- [TASK PROMPT] Down to the last line, reproduce the records exactly.

- [DATA PROVIDED]
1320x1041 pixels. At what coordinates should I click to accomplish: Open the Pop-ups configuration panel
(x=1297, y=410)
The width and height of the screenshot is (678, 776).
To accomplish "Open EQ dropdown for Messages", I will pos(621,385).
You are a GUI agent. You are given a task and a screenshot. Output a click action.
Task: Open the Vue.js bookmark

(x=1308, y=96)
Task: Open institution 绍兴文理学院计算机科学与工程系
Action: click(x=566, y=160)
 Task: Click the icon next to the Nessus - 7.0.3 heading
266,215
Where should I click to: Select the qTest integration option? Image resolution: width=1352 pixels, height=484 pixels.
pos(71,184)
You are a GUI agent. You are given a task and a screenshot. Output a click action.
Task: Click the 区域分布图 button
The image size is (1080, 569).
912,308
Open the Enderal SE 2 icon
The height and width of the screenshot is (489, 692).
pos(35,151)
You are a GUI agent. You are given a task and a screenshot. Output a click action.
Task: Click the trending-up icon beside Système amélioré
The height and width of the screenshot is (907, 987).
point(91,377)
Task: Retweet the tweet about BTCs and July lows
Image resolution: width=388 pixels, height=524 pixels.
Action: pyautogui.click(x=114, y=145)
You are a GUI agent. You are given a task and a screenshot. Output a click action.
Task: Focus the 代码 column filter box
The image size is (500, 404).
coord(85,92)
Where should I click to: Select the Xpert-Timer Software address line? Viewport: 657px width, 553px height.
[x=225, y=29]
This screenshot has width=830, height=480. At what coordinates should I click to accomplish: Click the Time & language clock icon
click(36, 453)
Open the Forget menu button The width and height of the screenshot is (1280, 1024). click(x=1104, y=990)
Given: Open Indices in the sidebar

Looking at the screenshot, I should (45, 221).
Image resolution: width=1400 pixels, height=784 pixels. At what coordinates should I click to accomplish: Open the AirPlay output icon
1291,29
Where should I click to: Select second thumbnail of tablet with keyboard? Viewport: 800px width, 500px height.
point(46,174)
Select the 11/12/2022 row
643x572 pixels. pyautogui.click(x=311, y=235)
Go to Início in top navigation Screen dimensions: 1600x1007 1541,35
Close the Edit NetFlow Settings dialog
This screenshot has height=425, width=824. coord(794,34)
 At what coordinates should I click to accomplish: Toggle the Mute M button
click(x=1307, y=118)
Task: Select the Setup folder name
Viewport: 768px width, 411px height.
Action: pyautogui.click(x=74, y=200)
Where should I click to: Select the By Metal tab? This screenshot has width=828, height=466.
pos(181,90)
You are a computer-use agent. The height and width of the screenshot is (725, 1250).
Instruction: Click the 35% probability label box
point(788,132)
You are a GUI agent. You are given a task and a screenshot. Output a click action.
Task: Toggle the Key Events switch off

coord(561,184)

- [EXERCISE RESULT]
1320x1041 pixels. At what coordinates should I click to accomplish: Open the Pop-ups configuration panel
(x=1297, y=410)
The width and height of the screenshot is (678, 776).
To accomplish "Open EQ dropdown for Messages", I will pos(621,385).
You are a GUI agent. You are given a task and a screenshot. Output a click action.
Task: Open the Vue.js bookmark

(x=1308, y=96)
Task: Open institution 绍兴文理学院计算机科学与工程系
Action: click(x=566, y=160)
 Task: Click the icon next to the Nessus - 7.0.3 heading
266,215
Where should I click to: Select the qTest integration option? Image resolution: width=1352 pixels, height=484 pixels.
pos(71,184)
You are a GUI agent. You are given a task and a screenshot. Output a click action.
Task: Click the 区域分布图 button
The image size is (1080, 569).
912,308
Open the Enderal SE 2 icon
The height and width of the screenshot is (489, 692).
pos(35,151)
You are a GUI agent. You are given a task and a screenshot. Output a click action.
Task: Click the trending-up icon beside Système amélioré
The height and width of the screenshot is (907, 987).
point(91,377)
Task: Retweet the tweet about BTCs and July lows
Image resolution: width=388 pixels, height=524 pixels.
Action: pyautogui.click(x=114, y=145)
You are a GUI agent. You are given a task and a screenshot. Output a click action.
Task: Focus the 代码 column filter box
The image size is (500, 404).
coord(85,92)
Where should I click to: Select the Xpert-Timer Software address line? Viewport: 657px width, 553px height.
[x=225, y=29]
This screenshot has width=830, height=480. At what coordinates should I click to accomplish: Click the Time & language clock icon
click(36, 453)
Open the Forget menu button The width and height of the screenshot is (1280, 1024). click(x=1104, y=990)
Given: Open Indices in the sidebar

Looking at the screenshot, I should (45, 221).
Image resolution: width=1400 pixels, height=784 pixels. At what coordinates should I click to accomplish: Open the AirPlay output icon
1291,29
Where should I click to: Select second thumbnail of tablet with keyboard? Viewport: 800px width, 500px height.
point(46,174)
Select the 11/12/2022 row
643x572 pixels. pyautogui.click(x=311, y=235)
Go to Início in top navigation Screen dimensions: 1600x1007 1541,35
Close the Edit NetFlow Settings dialog
This screenshot has height=425, width=824. coord(794,34)
 At what coordinates should I click to accomplish: Toggle the Mute M button
click(x=1307, y=118)
Task: Select the Setup folder name
Viewport: 768px width, 411px height.
Action: pyautogui.click(x=74, y=200)
Where should I click to: Select the By Metal tab? This screenshot has width=828, height=466.
pos(181,90)
You are a computer-use agent. The height and width of the screenshot is (725, 1250).
Instruction: Click the 35% probability label box
point(788,132)
You are a GUI agent. You are given a task and a screenshot. Output a click action.
Task: Toggle the Key Events switch off

coord(561,184)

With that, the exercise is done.